Una vez más, el Mercado Central se ha convertido en el escenario de un fenómeno predecible: apenas caen dos gotas, ya se forma un charco digno de una piscina improvisada. Ante esta situación, los operarios se han movilizado para señalizar las áreas húmedas y prevenir posibles accidentes, como resbalones que podrían poner en riesgo la seguridad de los usuarios.
Goteras en el Mercado Central / Mohamed Ettouileb
Cada vez que aparecen unas pocas gotas, la humedad se extiende rápidamente por el suelo, convirtiéndose en un inconveniente recurrente para quienes transitan por el mercado. Esta situación, lejos de ser un caso aislado, ha sido observada de manera habitual, lo que pone de manifiesto la necesidad de acometer una reforma integral del edificio. La situación no es un hecho aislado. Se ha convertido en la rutina del mercado: cada vez que el clima o simplemente la fatiga del edificio lo deciden, la estructura se rinde ante la humedad y deja escapar su pequeño homenaje al agua.
MERCADO CENTRAL
Este problema afecta no solo la imagen del recinto, sino también la seguridad y el confort de los ciudadanos. A pesar de los esfuerzos de señalización y de adopción de medidas temporales, la recurrencia de las goteras subraya la urgencia de realizar una intervención estructural que garantice un ambiente seguro y adecuado para el público.

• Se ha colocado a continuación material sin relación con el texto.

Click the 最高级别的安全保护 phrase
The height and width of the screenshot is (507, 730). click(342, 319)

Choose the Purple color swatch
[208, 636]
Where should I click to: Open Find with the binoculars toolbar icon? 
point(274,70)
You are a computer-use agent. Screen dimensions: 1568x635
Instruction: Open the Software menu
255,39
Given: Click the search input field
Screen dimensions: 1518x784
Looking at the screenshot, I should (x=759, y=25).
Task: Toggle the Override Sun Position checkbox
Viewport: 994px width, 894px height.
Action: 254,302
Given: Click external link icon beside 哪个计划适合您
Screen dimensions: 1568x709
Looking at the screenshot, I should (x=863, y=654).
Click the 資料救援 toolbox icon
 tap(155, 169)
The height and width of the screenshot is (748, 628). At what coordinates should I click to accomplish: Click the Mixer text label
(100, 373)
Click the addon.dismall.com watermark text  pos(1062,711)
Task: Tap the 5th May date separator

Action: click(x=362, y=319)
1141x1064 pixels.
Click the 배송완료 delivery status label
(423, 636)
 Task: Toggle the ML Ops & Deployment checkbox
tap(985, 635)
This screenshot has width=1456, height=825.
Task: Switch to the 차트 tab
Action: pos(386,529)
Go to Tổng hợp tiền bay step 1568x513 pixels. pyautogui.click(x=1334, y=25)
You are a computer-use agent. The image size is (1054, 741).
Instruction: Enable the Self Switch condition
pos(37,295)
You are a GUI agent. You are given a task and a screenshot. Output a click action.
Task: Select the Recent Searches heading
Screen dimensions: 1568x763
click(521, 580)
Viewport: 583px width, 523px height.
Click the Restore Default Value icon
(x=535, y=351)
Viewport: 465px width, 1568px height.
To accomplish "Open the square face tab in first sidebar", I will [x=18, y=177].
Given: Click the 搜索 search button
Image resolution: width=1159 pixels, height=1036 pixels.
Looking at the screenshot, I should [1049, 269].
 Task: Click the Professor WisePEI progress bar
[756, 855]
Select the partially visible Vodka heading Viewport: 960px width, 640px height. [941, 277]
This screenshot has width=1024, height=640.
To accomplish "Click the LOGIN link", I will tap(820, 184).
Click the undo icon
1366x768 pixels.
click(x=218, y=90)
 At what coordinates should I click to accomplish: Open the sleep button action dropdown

Goteras en el Mercado Central / Mohamed Ettouileb
Mientras se espera una solución definitiva, los operarios continúan con la tarea de marcar las zonas afectadas y aconsejar a los visitantes extremar la precaución al desplazarse por el interior del mercado. Las persistentes goteras en el Mercado Central son una clara señal de que es necesario emprender una reforma que actualice y mejore la infraestructura del edificio.